[Work order] Retype the whole listing below exactly, keeping every picture out of it.

Data records below:

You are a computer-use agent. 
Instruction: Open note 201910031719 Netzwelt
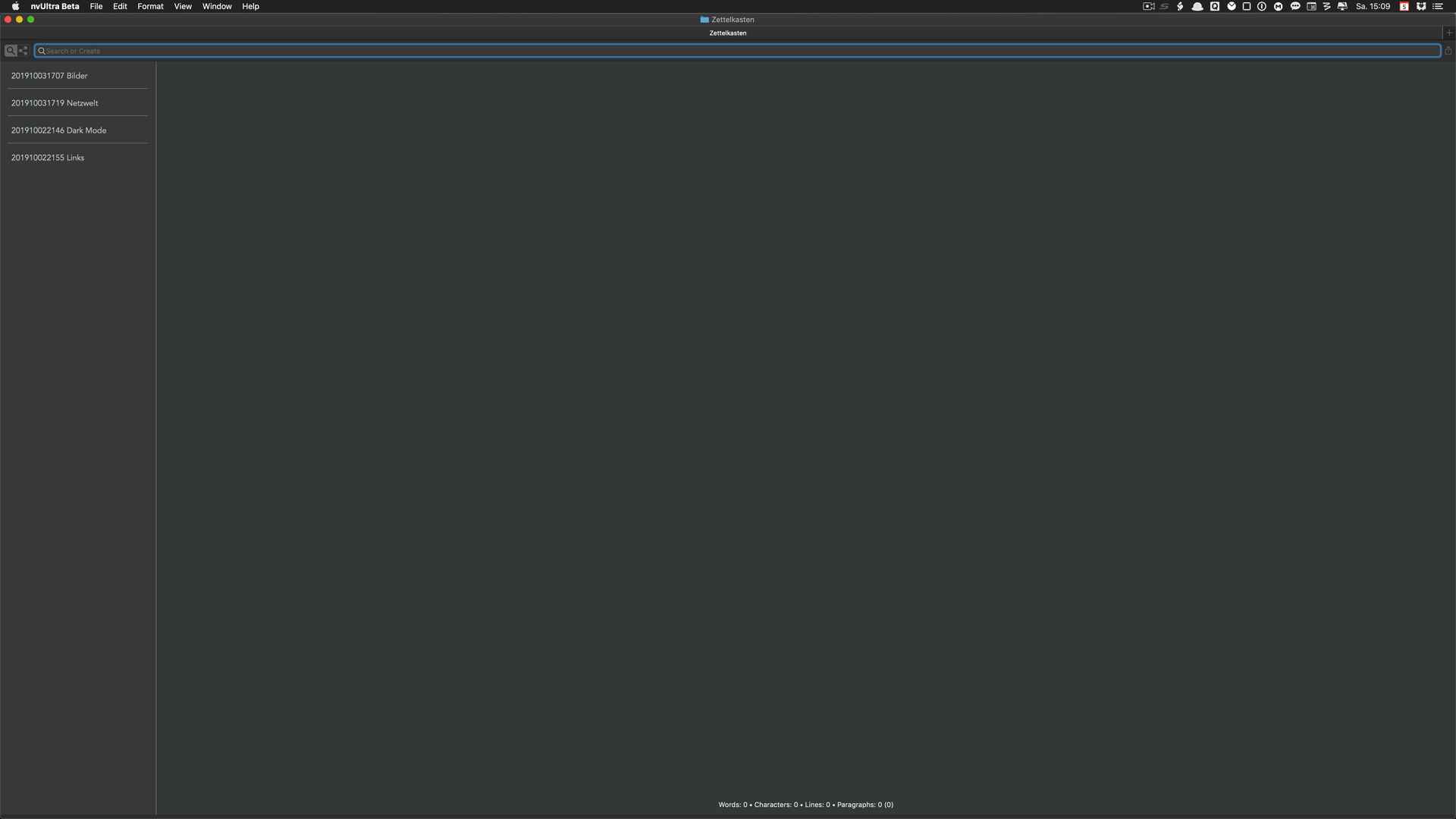pyautogui.click(x=55, y=103)
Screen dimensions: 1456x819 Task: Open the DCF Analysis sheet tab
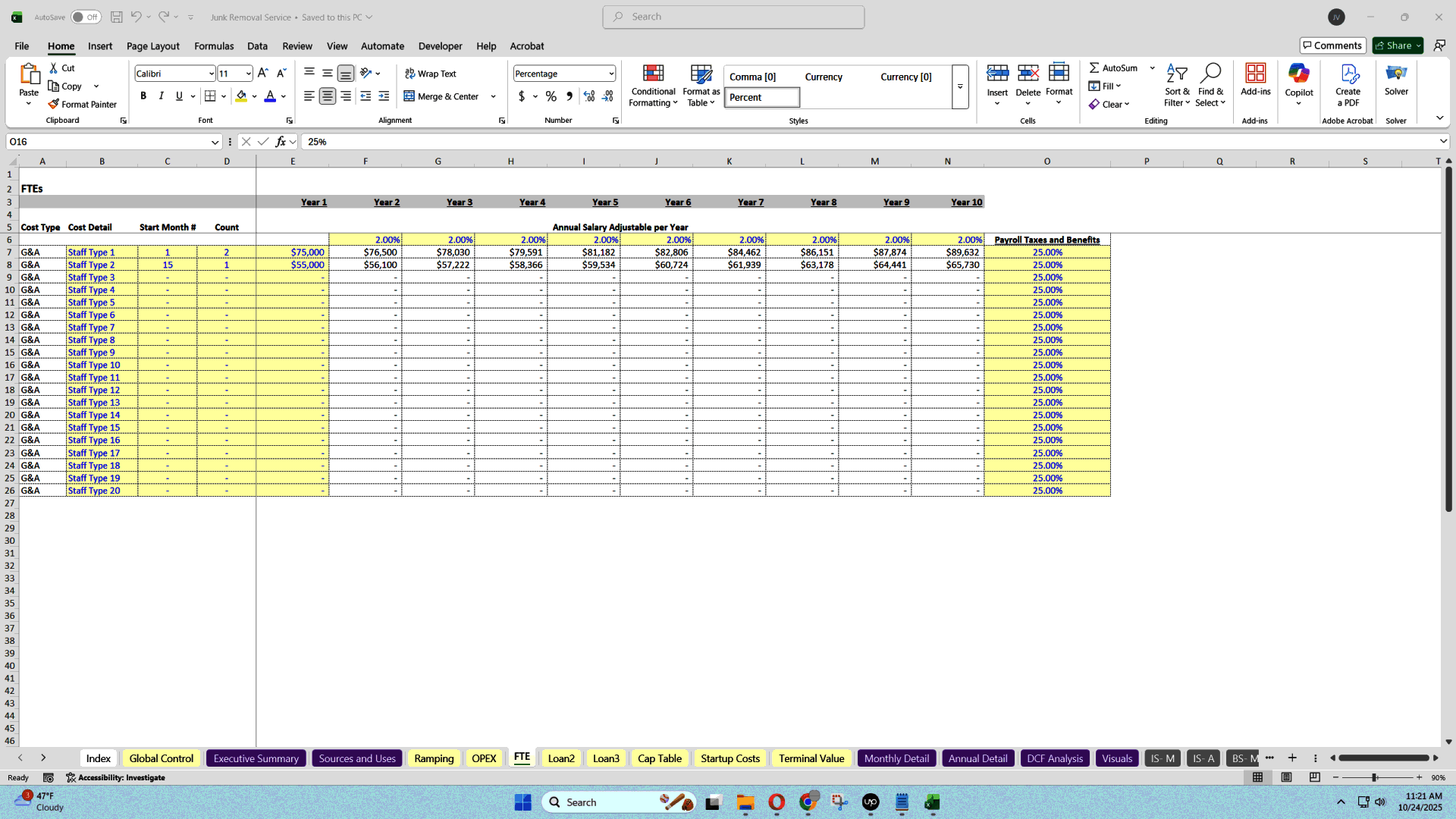click(1054, 758)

End of Data records.

[Answer area]
You are a computer-use agent. 
Instruction: Open note 201910031719 Netzwelt
pyautogui.click(x=55, y=103)
Screen dimensions: 1456x819 Task: Open the DCF Analysis sheet tab
click(1054, 758)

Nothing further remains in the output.